Severe Risk
IP 85.11.167.7 is a critical-risk address originating from Bulgaria, operated by ColocaTel Inc. under ASN AS213438, that has generated 311 abuse reports across automated honeypot sensors over a four-month window from March to June 2026, with a dominant pattern of PostgreSQL brute-force intrusion attempts indicating sustained, automated credential-cracking activity against database authentication endpoints.
The subject IP achieved a near-perfect 98% confidence score across 20 separate honeypot sensor detections, with an activity frequency rated 8 out of 10, reflecting persistent rather than sporadic engagement. The report corpus breaks down into 15 general hacking-category incidents and 9 brute-force-specific events, collectively painting a picture of an address dedicated to database-layer intrusion.
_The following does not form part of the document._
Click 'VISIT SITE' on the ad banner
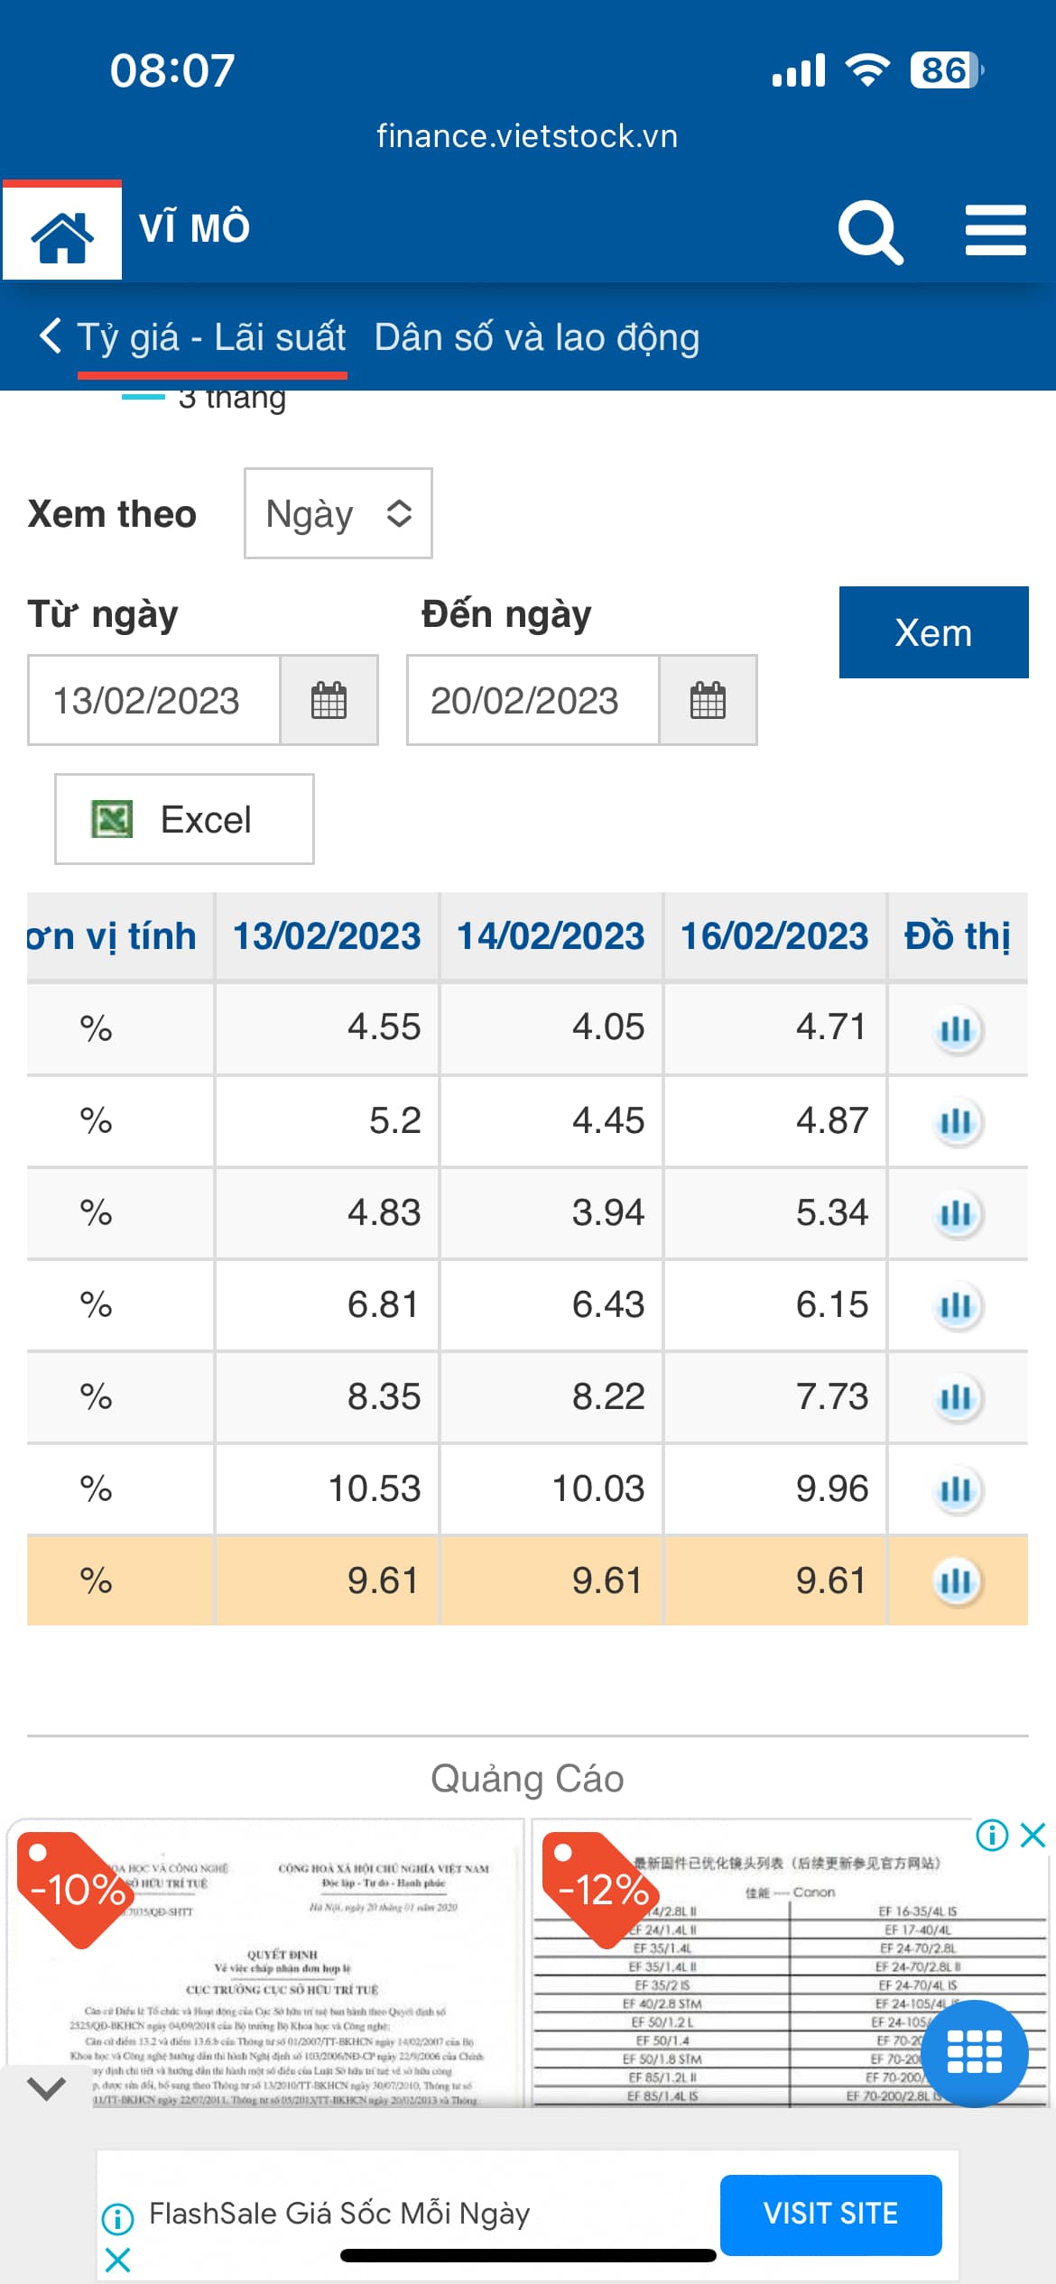 (830, 2214)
The sustained four-month reporting period from first to last detection demonstrates deliberate, ongoing operation rather than opportunistic scanning, with 311 total reports indicating high-volume automated tooling deployed against exposed PostgreSQL services across multiple target environments.
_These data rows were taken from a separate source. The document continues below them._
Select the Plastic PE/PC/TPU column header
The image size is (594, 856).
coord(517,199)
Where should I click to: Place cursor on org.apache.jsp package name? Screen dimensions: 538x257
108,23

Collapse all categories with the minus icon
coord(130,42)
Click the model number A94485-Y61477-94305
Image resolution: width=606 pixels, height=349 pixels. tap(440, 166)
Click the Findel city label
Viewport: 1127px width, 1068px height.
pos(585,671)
The PostgreSQL brute-force activity observed against this IP represents a concrete credential-stuffing threat: automated tools systematically cycling through authentication attempts against database login interfaces, aiming to compromise administrative or application database accounts. A successful breach would grant attackers direct access to sensitive data stores, enabling data exfiltration, lateral movement into connected applications, or deployment of secondary payloads. The "attack connection" pattern notation confirms active session establishment attempts, not merely port scanning, elevating the immediacy of risk for any PostgreSQL instance exposed to this address.
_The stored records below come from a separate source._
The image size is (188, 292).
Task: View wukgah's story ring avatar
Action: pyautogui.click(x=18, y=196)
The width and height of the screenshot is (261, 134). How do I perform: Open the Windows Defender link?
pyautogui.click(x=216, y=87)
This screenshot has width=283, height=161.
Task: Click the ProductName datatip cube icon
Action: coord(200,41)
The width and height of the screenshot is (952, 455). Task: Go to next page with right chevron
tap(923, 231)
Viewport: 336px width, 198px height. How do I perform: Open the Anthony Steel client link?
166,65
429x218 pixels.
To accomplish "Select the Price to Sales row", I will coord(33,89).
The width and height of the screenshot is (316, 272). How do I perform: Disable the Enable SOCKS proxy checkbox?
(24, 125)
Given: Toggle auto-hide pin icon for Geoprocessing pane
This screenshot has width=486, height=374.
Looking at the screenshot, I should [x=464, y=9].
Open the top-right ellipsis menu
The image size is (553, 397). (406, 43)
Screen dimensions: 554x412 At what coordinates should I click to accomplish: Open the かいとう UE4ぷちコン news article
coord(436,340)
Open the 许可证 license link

Operators running PostgreSQL or related database services should block IP 85.11.167.7 at the network perimeter firewall level and implement strict connection allowlisting. Enabling multi-factor authentication for database administrative access and enforcing strong, non-default credentials significantly raises the cost of successful brute-force campaigns. Configuring account lockout thresholds and leveraging tools such as fail2ban or equivalent intrusion-prevention systems to automatically tempo rarily block repeated authentication failures from this source will disrupt the observed pattern. Continuous monitoring of authentication logs for source IP 85.11.167.7 remains advisable given the sustained nature of reports.